I. CONTINUITY OF THE RELIGION

OF the ancient religion of pre-Christian Britain there are few written records, but it is contrary to all experience that a cult should die out and leave no trace immediately on the introduction of a new religion. The so-called conversion of Britain meant the conversion of the rulers only; the mass of the people continued to follow their ancient customs and beliefs with a veneer of Christian rites. The centuries brought a deepening of Christianity which, introduced from above, gradually penetrated downwards through one class after another. During this process the laws against the practice of certain heathen rites became more strict as Christianity grew in power, the Church tried her strength against 'witches' in high places and was victorious, and in the fifteenth century open war was declared against the last remains of heathenism in the famous Bull of Innocent VIII.

This heathenism was practised only in certain places and among certain classes of the community. In other places the ancient ritual was either adopted into, or tolerated by, the Church; and the Maypole dances and other rustic festivities remained as survivals of the rites of the early cult.

Whether the religion which survived as the witch cult was the same as the religion of the Druids, or whether it belonged to a still earlier stratum, is not clear.
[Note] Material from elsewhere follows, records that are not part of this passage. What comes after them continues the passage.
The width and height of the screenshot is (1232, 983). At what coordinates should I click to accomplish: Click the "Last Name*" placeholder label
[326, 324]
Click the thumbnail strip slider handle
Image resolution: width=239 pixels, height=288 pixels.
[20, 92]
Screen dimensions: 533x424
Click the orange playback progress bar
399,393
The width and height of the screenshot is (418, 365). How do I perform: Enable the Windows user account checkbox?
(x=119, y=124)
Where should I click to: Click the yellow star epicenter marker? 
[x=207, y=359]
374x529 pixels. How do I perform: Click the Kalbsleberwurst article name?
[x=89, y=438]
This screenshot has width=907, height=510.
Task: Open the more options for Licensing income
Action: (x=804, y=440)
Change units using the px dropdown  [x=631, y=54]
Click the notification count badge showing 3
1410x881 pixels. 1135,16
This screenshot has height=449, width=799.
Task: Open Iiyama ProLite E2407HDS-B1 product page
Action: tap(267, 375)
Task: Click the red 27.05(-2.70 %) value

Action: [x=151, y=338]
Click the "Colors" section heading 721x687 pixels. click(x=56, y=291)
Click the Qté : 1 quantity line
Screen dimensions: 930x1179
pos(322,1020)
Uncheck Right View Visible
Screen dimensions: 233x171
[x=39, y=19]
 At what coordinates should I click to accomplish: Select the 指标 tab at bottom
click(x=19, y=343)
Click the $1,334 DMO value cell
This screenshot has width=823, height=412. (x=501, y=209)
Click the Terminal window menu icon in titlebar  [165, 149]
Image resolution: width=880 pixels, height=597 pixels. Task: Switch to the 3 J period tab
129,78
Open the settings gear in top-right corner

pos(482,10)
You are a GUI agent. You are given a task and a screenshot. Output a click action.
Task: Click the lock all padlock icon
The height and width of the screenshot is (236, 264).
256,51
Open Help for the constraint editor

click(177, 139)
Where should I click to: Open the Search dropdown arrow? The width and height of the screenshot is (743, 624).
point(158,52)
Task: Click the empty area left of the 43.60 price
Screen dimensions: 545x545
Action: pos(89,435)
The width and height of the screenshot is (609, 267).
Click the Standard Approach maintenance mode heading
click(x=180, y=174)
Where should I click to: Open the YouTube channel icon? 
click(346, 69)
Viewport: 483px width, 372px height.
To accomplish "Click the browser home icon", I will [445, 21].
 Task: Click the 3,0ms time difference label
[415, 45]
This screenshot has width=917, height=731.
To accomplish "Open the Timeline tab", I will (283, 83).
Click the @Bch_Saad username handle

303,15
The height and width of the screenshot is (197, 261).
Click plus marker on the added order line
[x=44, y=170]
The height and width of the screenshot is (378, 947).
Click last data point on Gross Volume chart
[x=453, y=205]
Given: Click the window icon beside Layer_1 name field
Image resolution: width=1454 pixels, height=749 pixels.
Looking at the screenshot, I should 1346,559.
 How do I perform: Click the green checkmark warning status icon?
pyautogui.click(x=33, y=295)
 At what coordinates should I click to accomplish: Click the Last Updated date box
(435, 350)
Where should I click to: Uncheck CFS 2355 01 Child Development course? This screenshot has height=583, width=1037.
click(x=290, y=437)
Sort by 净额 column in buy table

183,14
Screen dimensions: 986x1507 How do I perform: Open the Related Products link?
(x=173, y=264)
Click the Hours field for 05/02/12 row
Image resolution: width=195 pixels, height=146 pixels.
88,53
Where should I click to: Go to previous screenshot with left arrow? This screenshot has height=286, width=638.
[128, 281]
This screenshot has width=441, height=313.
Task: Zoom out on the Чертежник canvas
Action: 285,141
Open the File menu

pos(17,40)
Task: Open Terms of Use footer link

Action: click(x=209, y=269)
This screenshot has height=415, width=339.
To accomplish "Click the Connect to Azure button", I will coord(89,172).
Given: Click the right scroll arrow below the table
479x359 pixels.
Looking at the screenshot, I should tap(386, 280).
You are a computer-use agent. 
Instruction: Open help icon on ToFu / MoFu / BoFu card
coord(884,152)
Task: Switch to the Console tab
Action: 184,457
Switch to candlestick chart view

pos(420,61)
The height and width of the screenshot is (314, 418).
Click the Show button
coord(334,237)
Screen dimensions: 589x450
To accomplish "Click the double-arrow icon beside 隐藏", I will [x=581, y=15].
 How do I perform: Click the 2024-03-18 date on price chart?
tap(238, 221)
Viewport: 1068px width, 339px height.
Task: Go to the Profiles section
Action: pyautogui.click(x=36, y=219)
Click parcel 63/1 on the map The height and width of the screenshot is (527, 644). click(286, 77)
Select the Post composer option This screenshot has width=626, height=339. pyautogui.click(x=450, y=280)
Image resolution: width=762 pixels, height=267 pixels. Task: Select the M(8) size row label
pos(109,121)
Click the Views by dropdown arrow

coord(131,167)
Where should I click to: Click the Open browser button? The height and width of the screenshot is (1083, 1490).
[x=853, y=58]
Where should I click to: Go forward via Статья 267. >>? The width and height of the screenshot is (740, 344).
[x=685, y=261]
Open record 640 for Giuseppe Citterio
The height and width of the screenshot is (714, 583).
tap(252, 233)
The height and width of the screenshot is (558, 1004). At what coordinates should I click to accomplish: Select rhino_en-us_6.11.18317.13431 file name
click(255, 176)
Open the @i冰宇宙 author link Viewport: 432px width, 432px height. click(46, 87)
Though the descriptions, of classical authors are rather too vague and scanty to settle such a point, sufficient remains to show that a fertility cult did once exist in these islands, akin to similar cults in the ancient world. Such rites would not he suppressed by the tribes who entered Great Britain after the withdrawal of the Romans; a continuance of the cult may therefore be expected among the people whom the Christian missionaries laboured to convert.

As the early historical records of these islands were made by Christian ecclesiastics, allowance must be made for the religious bias of the writers, which caused them to make Christianity appear as the only religion existing at the time. But though the historical records are silent on the subject the laws and enactments of the different communities, whether lay or ecclesiastical, retain very definite evidence of the continuance of the ancient cults.

In this connexion the dates of the conversion of England are instructive, The following table gives the principal dates:

597-604. Augustine's mission. London still heathen. Conversion of Æthelbert, King of Kent. After Æthelbert's death Christianity suffered a reverse.

604. Conversion of the King of the East Saxons, whose successor lapsed.

627. Conversion of the King of Northumbria.

628. Conversion of the King of East Anglia.

631-651. Aidan's missions.

635. Conversion of the King of Wessex.

653. Conversion of the King of Mercia.

654. Re-conversion of the King of the East Saxons.

681. Conversion of the King of the South Saxons.

An influx of heathenism occurred on two later occasions in the ninth century there was an invasion by the heathen Danes under Guthrum; and in the eleventh century the heathen king Cnut led his hordes to victory, As in the case of the Saxon kings of the seventh century, Guthrum and Cnut were converted and the tribes followed their leaders' example, professed Christianity, and were baptized.

But it cannot be imagined that these wholesale conversions were more than nominal in most cases, though the king's religion was outwardly the tribe's religion. If, as happened among the East Saxons, the king forsook his old gods, returned to them again, and finally forsook them altogether, the tribe followed his lead, and, in public at least, worshipped Christ, Odin, or any other deity whom the king favoured for the moment; but there can be hardly any doubt that in private the mass of the people adhered to the old religion to which they were accustomed. This tribal conversion is clearly marked when a heathen king married a Christian queen, or vice. versa; and it must also be noted that a king never changed his religion without careful consultation with his chief men.[1] An example of the two religions existing side by side is found in the account of Redwald, King of the East Saxons, who 'in the same temple had an altar to sacrifice to Christ, and another small one to offer victims to devils'.[2]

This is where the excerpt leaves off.